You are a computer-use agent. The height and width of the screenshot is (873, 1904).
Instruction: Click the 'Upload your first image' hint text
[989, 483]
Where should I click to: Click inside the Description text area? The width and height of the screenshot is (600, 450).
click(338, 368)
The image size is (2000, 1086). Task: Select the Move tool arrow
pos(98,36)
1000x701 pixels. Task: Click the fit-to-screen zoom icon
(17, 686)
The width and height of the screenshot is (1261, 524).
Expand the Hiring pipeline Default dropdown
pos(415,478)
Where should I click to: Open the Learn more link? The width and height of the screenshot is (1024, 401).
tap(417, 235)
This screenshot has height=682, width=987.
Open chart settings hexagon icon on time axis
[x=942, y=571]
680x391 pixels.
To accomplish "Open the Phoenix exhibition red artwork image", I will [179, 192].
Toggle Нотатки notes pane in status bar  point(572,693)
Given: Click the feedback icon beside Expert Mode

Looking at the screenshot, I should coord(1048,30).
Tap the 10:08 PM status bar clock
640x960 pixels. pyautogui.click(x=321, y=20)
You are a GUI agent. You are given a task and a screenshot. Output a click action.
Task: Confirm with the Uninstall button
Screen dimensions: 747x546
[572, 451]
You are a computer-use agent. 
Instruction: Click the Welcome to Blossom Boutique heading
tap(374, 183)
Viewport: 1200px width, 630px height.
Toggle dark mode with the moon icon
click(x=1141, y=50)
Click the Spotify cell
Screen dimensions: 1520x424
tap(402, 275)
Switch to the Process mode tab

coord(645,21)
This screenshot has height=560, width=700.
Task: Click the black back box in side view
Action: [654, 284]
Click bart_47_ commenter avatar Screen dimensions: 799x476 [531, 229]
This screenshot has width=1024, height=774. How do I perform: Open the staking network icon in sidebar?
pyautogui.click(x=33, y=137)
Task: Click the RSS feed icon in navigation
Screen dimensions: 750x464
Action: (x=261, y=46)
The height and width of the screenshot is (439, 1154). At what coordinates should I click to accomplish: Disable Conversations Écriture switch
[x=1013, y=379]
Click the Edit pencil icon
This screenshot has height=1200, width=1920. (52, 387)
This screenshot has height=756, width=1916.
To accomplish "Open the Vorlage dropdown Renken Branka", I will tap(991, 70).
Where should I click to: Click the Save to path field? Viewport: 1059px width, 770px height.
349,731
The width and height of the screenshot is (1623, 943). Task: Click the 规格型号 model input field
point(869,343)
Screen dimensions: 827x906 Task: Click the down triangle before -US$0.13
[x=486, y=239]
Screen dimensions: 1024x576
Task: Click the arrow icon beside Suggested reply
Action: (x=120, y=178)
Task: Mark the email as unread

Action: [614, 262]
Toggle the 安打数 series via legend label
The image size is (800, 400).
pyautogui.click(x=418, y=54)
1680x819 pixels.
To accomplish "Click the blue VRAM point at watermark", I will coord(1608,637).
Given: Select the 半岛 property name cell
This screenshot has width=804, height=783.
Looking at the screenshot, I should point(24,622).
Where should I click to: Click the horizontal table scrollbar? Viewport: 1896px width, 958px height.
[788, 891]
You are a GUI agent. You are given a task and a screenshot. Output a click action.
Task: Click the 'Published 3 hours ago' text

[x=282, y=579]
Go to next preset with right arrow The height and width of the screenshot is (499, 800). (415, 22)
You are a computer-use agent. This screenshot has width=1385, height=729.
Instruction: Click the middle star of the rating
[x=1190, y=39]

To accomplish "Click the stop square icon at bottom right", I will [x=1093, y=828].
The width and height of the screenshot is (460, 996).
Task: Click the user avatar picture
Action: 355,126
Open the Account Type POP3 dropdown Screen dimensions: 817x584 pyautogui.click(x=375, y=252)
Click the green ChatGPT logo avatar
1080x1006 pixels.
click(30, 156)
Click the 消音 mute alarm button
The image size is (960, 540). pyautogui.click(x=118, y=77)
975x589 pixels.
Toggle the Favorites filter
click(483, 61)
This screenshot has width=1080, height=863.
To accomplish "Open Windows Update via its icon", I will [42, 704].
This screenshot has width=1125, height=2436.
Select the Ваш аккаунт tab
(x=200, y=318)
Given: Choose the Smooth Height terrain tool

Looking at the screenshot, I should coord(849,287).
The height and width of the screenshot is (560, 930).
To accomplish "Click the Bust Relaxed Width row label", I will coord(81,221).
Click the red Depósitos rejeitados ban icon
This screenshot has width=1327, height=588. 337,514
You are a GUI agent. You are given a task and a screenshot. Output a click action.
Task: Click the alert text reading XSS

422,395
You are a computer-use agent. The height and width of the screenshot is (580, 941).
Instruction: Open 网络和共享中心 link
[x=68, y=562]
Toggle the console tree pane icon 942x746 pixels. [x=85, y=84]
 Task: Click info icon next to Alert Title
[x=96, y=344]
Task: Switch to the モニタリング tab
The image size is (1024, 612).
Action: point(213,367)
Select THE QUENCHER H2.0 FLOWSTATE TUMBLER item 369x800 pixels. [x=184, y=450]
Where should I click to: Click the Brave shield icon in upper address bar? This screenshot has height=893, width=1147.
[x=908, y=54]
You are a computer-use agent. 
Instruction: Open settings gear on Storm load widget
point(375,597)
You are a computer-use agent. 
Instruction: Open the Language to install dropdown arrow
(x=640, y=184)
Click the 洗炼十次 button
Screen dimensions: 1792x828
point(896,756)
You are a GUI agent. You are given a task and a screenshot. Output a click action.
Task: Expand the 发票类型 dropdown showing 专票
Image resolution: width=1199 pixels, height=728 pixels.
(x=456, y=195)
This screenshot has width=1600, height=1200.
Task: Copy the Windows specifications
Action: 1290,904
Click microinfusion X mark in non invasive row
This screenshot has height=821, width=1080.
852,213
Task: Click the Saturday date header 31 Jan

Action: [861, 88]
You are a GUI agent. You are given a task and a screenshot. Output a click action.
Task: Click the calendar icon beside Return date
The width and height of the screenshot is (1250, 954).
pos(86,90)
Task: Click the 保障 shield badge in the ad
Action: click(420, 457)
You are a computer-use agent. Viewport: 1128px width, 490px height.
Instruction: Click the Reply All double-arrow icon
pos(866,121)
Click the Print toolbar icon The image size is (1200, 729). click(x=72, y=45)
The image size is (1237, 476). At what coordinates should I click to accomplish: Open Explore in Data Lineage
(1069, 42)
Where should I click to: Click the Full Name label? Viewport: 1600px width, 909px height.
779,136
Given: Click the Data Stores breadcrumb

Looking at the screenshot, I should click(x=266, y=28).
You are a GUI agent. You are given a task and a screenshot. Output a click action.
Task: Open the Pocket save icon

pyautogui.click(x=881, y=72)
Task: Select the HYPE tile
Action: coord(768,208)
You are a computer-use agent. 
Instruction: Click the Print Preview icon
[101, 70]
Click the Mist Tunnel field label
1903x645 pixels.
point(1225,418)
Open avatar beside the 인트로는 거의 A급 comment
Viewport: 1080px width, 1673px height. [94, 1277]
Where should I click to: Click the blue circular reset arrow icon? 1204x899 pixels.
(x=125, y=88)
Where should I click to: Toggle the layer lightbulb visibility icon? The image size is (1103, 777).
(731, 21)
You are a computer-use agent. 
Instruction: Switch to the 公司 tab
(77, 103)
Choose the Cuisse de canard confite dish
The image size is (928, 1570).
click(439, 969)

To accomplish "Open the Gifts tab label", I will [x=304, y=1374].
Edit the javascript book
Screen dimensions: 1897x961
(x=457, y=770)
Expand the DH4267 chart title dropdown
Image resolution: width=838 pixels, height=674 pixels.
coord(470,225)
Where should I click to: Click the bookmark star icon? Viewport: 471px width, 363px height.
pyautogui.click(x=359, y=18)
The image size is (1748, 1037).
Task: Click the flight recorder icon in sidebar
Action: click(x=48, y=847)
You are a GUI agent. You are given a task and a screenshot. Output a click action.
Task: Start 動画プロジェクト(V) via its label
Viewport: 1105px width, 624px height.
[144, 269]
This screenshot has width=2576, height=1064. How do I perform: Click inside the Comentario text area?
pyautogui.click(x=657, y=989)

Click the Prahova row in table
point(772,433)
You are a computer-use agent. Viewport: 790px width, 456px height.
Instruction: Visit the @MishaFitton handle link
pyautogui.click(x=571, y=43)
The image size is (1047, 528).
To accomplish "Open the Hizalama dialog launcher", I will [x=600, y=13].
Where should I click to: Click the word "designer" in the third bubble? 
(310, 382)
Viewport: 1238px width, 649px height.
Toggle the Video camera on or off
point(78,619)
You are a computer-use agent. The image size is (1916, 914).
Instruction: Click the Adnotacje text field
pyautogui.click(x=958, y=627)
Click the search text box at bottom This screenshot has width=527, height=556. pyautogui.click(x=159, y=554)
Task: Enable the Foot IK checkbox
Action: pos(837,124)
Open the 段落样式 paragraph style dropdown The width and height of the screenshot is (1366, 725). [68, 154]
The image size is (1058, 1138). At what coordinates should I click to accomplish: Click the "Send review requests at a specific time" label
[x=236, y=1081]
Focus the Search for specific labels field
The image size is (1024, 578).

********

The task: Please go through the listing and return each line that has "pane" in it.

Completed exercise:
Toggle Нотатки notes pane in status bar  point(572,693)
Toggle the console tree pane icon 942x746 pixels. [x=85, y=84]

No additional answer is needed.